STAT 188: Variations, Information and Privacy

Course Description

This course delves into the intriguing realms of variations, information, and privacy, with a keen focus on both their qualitative conceptualizations, such as contextual integrity, and their quantitative specifications, exemplified by differential privacy. Our primary goal is to examine these concepts through a foundational statistical lens, and study statistics from the dual perspectives of creating and limiting information from data. At the heart of our exploration is the concept of variations, serving as a unifying theme that intricately links information (revelatory variations) with uncertainty (obfuscatory variations). This nuanced approach enables us to recognize that the principles governing how we restrict the flow of information mirror those involved in generating information (the traditional focus of statistics).

A considerable portion of the course will focus on an in-depth study of differential privacy. First, we willdissect its mathematical framework through theory and examples, identify five key elements that define a general DP specification, and understand what it guarantees -- and what it does not.
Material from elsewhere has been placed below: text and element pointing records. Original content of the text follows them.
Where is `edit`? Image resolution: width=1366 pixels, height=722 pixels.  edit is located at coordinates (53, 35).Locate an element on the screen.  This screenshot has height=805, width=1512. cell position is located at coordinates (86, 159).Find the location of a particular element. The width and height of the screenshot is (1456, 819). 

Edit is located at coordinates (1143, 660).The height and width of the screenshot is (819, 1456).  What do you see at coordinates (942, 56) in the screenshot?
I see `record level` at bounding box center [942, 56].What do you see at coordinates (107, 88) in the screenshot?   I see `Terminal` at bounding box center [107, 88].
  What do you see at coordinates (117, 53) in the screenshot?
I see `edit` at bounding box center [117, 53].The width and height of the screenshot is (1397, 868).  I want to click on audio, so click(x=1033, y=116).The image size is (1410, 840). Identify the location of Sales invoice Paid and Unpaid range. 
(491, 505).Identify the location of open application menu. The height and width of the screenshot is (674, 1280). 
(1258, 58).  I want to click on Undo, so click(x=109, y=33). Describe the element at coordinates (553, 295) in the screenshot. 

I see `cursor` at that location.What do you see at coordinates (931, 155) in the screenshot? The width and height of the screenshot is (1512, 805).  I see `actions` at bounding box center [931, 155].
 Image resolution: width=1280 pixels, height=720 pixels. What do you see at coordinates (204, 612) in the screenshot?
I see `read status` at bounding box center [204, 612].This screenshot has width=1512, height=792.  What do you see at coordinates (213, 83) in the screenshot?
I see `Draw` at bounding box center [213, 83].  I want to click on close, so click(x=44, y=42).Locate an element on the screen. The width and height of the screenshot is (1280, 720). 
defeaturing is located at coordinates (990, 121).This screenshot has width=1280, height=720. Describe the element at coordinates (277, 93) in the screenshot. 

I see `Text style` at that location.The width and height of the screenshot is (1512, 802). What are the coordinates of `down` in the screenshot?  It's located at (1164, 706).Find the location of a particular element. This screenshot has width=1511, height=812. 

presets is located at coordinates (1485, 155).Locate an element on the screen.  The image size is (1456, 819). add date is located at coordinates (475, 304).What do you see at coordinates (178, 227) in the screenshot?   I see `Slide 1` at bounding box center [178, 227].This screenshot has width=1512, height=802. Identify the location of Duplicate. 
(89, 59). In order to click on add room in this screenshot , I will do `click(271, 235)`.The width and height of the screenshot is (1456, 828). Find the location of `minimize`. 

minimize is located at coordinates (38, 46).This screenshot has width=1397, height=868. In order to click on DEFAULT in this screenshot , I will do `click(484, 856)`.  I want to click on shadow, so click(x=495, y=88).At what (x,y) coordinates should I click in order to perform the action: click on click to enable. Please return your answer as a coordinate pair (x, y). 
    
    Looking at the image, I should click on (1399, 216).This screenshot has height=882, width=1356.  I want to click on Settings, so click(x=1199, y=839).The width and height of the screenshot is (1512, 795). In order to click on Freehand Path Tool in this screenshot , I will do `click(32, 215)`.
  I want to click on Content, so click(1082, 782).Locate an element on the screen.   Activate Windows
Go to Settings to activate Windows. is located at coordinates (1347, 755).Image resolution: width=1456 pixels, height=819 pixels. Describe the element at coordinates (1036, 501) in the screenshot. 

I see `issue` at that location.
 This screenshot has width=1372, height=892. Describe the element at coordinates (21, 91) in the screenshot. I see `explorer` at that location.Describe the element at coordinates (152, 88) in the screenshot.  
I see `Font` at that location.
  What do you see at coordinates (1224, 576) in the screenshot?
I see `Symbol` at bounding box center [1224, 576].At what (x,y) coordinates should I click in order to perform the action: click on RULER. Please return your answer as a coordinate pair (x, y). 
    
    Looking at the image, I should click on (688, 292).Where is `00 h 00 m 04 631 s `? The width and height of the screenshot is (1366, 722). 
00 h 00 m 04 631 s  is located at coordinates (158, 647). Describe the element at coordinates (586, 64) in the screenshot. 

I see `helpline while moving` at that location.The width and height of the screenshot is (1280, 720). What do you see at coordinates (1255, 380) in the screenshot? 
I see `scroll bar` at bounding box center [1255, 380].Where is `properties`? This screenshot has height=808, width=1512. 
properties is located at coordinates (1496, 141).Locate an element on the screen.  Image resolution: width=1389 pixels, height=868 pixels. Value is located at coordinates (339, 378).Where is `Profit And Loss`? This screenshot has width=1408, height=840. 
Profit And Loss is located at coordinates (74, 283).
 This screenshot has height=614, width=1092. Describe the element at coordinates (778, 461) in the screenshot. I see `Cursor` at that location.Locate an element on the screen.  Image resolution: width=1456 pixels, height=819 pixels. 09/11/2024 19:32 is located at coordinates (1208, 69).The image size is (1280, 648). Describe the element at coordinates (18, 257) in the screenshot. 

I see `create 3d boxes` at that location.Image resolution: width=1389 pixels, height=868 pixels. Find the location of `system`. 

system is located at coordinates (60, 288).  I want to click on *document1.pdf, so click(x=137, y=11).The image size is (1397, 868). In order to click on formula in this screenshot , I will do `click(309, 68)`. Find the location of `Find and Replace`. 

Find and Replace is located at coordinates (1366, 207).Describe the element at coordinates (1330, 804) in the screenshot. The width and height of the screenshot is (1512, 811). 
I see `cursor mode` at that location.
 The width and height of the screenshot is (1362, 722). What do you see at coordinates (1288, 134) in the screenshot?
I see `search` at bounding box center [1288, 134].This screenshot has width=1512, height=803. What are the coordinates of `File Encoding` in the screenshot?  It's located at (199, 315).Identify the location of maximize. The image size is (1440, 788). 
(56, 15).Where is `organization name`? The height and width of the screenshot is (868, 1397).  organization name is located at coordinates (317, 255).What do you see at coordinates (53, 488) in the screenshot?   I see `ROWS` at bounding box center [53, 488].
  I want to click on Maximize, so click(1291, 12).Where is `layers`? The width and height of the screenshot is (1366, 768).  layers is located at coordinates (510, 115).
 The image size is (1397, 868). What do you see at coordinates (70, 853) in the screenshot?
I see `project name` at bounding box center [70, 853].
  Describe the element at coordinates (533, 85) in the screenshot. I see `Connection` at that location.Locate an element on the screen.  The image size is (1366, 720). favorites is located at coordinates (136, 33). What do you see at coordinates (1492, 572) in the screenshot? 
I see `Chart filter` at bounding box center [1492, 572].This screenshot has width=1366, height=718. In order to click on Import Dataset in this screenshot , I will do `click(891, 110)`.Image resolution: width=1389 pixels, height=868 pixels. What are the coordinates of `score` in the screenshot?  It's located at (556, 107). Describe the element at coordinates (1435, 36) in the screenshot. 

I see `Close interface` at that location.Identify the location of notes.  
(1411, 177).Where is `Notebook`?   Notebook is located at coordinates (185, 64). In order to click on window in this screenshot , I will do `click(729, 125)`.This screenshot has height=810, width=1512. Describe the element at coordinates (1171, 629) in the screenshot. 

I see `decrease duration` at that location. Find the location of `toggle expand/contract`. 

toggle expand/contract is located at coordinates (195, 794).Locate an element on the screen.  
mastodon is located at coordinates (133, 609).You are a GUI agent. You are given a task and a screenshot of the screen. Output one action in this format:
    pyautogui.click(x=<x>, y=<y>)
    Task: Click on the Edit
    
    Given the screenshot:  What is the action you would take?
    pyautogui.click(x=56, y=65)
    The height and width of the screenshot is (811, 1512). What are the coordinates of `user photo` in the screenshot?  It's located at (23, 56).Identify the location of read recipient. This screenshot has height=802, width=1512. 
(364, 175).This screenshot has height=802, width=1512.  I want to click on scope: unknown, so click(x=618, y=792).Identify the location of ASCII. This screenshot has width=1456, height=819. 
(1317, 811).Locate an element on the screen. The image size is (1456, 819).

Second, we will delve into the intricacies of implementing DP via the case of the 2020 U.S. Census and the social and legal perspectives on privacy this raises. Third, we will learn about how to apply missing data methodologies to properly analyze differentially privatized data. Throughout the course, we will confront the challenge of meaningfully defining and quantifying individual privacy and information.

By the conclusion of this course, students are expected to have developed a deeper appreciation for the complex interplay among variations, information, and privacy. They will be equipped with foundational analytical tools and statistical insights, empowering them to navigate the theoretical and practical challenges associated with revealing and concealing information in data for statistical inference and learning.

 

Course Format

The course meets weekly on Wednesdays from 3:00-5:45 with a 10 minute break in the middle. It is lecture style but questions and discussions are encouraged.

 

Typical enrollees

This course is intended as an advanced level undergraduate course for students in statistics, computer science, computational sociology, digital humanities, science and technology studies, and similar data-adjacent fields. Graduate students are also welcome. There is a cap on enrollment to ensure effective classroom discussion. Enrolled students are expected to have foundational and theoretical proficiency at the level of STAT110 and STAT111. Some interest in philosophical and legal thinking  is desirable. For students who wish to enroll but do not have the full STAT prerequisites, they should submit (via email) a maximum 400-word explanation for why they are a good fit for the course, or how they will contribute to the course without the STAT prerequisites. A justified motivation to study either statistical foundations, privacy or inter-disciplinary concepts more broadly can be a compensating factor for lacking the full prerequisites (e.g., having only taken one of STAT110 or STAT111).

 

 

When is course typically offered?

Fall

 

What can students expect from you as an instructor?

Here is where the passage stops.